** Problem description **
Give back exactly the lines of the material below that start at the line containing "You are a computer-use" and end at the line containing "The image size is (902, 334).", and no others.

** Task inputs **
===============

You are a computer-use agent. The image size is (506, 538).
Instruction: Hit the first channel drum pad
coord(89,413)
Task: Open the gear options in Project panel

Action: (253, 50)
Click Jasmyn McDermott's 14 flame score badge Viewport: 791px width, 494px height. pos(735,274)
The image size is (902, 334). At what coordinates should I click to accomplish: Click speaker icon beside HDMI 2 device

===============

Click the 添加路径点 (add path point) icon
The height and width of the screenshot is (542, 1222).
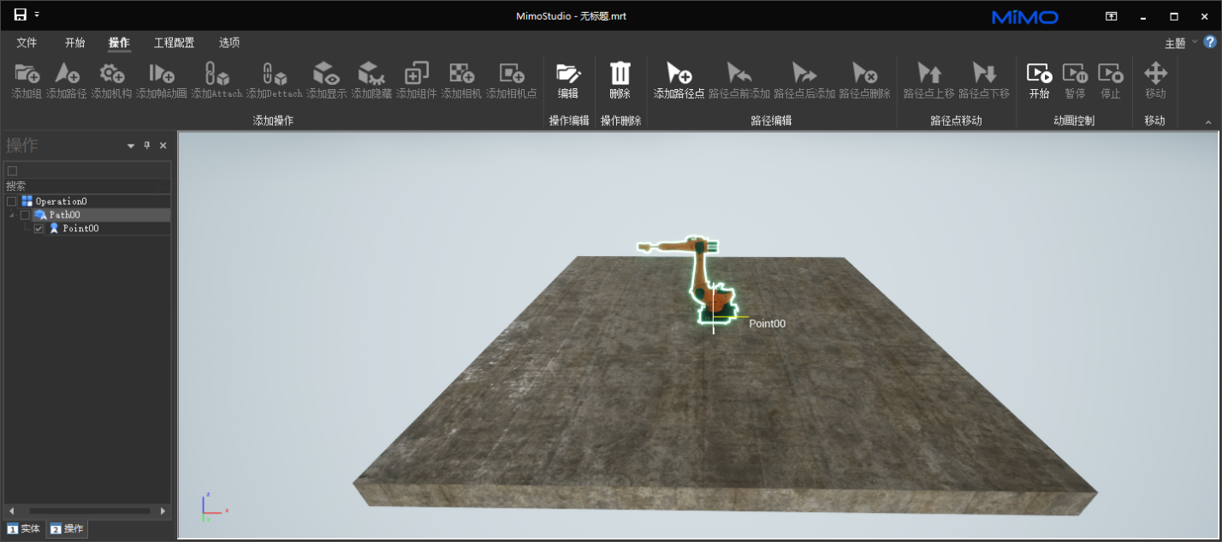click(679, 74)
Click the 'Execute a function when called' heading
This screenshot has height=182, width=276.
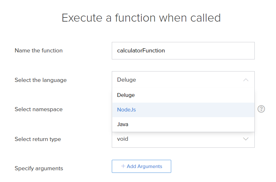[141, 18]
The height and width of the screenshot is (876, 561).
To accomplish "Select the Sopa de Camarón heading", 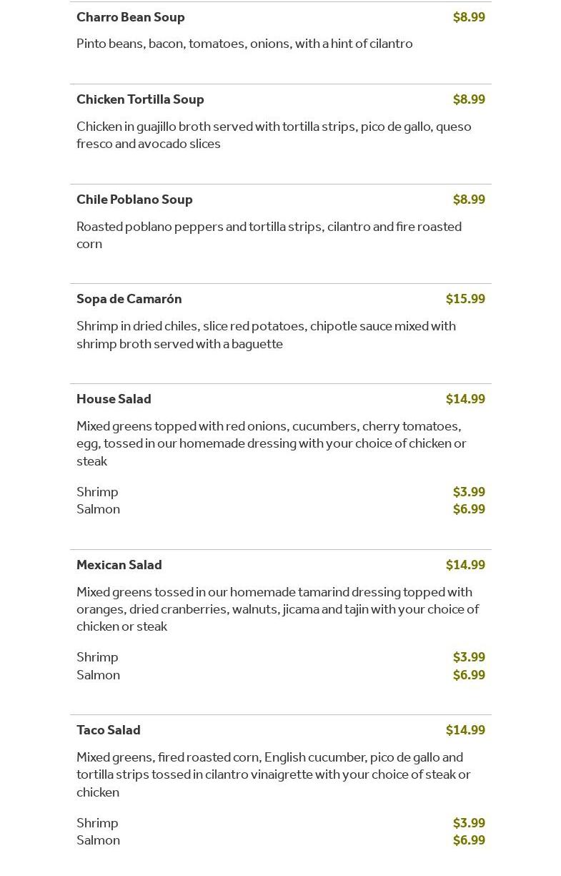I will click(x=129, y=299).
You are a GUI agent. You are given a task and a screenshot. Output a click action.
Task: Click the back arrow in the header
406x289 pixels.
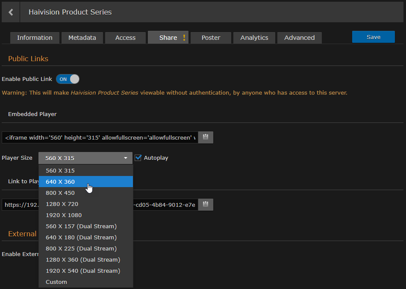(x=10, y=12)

===============

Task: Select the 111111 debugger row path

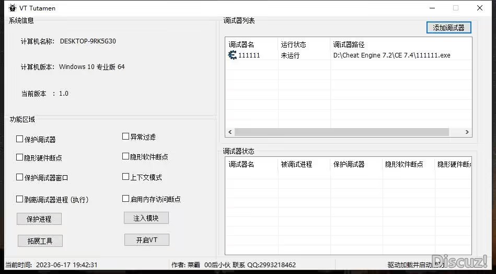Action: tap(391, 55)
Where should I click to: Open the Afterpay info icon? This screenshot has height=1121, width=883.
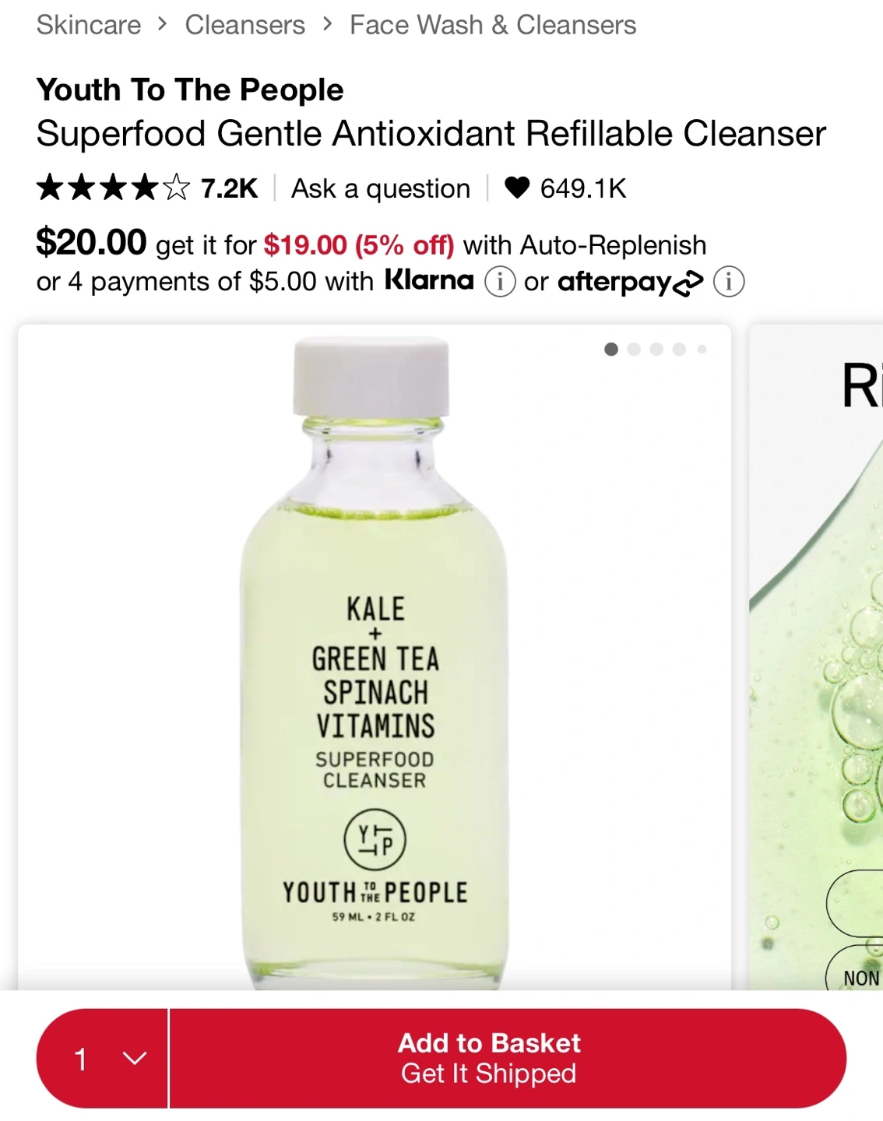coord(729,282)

===============

** Answer to the problem **
You are a computer-use agent. The image size is (506, 538).
Instruction: Hit the first channel drum pad
coord(89,413)
Task: Open the gear options in Project panel

Action: (253, 50)
Click Jasmyn McDermott's 14 flame score badge Viewport: 791px width, 494px height. pos(735,274)
The image size is (902, 334). At what coordinates should I click to accomplish: Click speaker icon beside HDMI 2 device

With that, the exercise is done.